The atmosphere remains tense. On 20 January, rumours emerged that a mass demonstration would take place to protest the local government’s handling of the situation. Security forces were deployed across the region, even armoured vehicles and tanks were seen on the roads and outside government institutions, eyewitnesses said, but no demonstration occurred. Authorities relieved the former West Darfur Governor, Major-General Abdel Khaleq Badawi of his position whom they accused of complicity in the attack, with his successor, Major-General Rabie Abdullah Abdullah. But this has done little to restore confidence among the IDPs.

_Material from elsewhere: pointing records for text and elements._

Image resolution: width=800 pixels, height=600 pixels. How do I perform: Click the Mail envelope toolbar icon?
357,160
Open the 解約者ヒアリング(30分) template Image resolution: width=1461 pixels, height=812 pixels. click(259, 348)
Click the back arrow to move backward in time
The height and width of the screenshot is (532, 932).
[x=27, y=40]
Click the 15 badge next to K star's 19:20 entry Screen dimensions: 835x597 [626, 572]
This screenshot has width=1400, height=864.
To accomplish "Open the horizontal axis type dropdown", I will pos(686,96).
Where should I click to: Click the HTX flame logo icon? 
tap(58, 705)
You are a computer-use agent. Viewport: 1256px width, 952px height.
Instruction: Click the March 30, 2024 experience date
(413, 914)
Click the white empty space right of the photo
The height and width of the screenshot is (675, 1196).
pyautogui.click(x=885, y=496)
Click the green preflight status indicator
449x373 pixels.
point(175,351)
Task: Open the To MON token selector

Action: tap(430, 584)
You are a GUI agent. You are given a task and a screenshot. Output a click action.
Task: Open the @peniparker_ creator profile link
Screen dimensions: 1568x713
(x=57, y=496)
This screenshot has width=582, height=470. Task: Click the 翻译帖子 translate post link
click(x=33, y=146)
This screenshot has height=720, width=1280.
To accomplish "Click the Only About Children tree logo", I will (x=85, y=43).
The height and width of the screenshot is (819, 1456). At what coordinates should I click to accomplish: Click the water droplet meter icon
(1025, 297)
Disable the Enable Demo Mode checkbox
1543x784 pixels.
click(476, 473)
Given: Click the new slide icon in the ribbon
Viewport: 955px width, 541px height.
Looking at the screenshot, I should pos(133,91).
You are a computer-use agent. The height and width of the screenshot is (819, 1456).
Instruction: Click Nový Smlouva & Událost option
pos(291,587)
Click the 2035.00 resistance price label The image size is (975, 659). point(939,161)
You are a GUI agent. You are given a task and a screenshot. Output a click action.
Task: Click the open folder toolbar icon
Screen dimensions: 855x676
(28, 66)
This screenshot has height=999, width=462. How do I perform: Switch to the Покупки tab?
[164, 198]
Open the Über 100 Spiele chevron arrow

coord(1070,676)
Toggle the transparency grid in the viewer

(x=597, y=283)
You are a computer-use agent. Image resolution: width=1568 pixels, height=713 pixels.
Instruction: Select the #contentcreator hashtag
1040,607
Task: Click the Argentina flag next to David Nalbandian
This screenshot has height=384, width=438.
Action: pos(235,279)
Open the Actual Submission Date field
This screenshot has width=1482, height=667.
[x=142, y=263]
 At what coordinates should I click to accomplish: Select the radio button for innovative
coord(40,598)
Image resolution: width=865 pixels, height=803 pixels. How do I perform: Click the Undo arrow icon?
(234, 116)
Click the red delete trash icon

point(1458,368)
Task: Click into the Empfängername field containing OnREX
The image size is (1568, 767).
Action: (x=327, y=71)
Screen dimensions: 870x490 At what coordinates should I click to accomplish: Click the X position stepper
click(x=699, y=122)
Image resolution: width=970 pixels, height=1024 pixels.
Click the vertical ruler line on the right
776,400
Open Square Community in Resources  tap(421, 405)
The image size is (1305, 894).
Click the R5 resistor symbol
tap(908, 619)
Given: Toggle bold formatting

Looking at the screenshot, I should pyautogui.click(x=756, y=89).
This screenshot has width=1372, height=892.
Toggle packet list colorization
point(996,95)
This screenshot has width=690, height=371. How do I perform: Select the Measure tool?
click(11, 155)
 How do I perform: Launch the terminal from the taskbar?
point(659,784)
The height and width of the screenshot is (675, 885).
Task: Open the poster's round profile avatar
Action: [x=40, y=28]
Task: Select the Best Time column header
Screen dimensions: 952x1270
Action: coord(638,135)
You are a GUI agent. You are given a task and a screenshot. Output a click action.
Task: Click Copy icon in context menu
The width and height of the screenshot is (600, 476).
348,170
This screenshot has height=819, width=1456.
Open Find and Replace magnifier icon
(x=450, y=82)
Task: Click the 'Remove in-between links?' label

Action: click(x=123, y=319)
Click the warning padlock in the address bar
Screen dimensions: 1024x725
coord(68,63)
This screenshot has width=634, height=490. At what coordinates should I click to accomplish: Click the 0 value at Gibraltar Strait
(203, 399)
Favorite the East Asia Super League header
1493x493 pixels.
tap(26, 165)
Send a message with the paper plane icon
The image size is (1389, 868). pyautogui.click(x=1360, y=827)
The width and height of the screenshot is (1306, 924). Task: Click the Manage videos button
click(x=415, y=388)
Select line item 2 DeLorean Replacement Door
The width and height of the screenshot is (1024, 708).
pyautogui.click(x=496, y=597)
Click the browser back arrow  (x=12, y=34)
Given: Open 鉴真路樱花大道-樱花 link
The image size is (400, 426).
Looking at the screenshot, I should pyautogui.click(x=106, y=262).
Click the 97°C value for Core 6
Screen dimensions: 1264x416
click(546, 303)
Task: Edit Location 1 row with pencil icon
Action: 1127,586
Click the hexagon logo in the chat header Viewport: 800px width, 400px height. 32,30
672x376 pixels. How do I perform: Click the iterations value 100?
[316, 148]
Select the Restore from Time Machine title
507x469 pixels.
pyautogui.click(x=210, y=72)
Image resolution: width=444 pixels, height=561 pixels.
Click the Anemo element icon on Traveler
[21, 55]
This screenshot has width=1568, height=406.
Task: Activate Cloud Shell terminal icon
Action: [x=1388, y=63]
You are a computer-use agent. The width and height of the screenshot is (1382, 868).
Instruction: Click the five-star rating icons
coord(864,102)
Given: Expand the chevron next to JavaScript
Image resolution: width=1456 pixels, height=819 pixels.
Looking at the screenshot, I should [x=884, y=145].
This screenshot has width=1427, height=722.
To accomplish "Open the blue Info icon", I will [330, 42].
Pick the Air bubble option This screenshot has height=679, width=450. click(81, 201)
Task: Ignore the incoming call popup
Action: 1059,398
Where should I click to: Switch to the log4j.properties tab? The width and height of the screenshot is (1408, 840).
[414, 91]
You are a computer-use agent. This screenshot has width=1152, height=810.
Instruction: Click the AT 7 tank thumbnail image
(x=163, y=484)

The newly appointed governor attempted to pay condolences to some of the displaced at one of the temporary shelters –but the IDPs attempted to attack the government delegation after seeing the RSF leader Col. Musa Hamid accompany the state actors, news reports said.

But something must be done. The IDPs are wary of future insecurity and remain displaced, scattered across the area while the humanitarian needs are growing. “If they expect us to go back, they can think again,” Ahmed Mater said, “we have seen all of this before.” DM

Tom Rhodes writes for Sudanese news site Ayin.